Set tasks -
- A) Check each statement against the PyTorch car-price text and answer yes or no, quoting the exact words of the text that decide it: (i) the dataset is split into 228 training items and 57 validation items; (ii) the validation loader shuffles its data; (iii) the model being built is a linear regression model for predicting car prices.
- B) Copy out the PyTorch car-price text word for word from "The above function" to "inputs = torch.Tensor(inputs_array)".
- C) In the PyTorch car-price text, what batch size is set for the data loaders?

Extract to read -
The above function converts the input and output columns to NumPy arrays, to check can display the result and as you can see how the data is turned into arrays. Now having these arrays, we can convert them to PyTorch tensors, and use those tensors to create a variable dataset that contains them:

In [12]:
inputs = torch.Tensor(inputs_array)
targets = torch.Tensor(targets_array)

dataset = TensorDataset(inputs, targets)
train_ds, val_ds = random_split(dataset, [228, 57])
batch_size = 128

train_loader = DataLoader(train_ds, batch_size, shuffle=True)
val_loader = DataLoader(val_ds, batch_size)

# Creating PyTorch Model
Now, I am going to create a linear regressing model using PyTorch to predict car prices:

In [13]:
input_size = len(input_cols)
output_size = len(output_cols)

class CarsModel(nn.Module):
    def __init__(self):
        super().__init__()
        self.linear = nn.Linear(input_size, output_size)                  # fill this (hint: use input_size & output_size defined above)

Given data -

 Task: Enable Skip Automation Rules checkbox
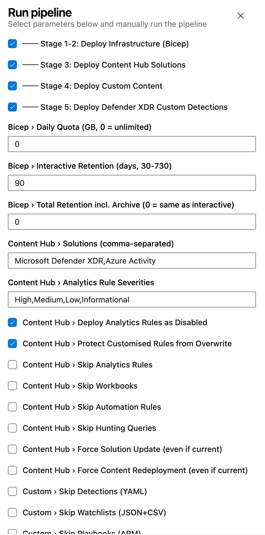[x=12, y=407]
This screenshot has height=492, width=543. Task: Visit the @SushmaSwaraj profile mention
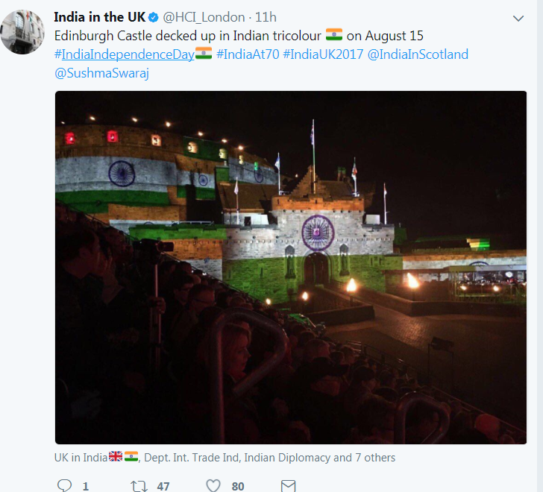(101, 73)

Task results -
- A)
(i) Yes: "random_split(dataset, [228, 57])"
(ii) No: "val_loader = DataLoader(val_ds, batch_size)"
(iii) Yes: "create a linear regressing model using PyTorch to predict car prices"

- B)
The above function converts the input and output columns to NumPy arrays, to check can display the result and as you can see how the data is turned into arrays. Now having these arrays, we can convert them to PyTorch tensors, and use those tensors to create a variable dataset that contains them:

In [12]:
inputs = torch.Tensor(inputs_array)

- C) 128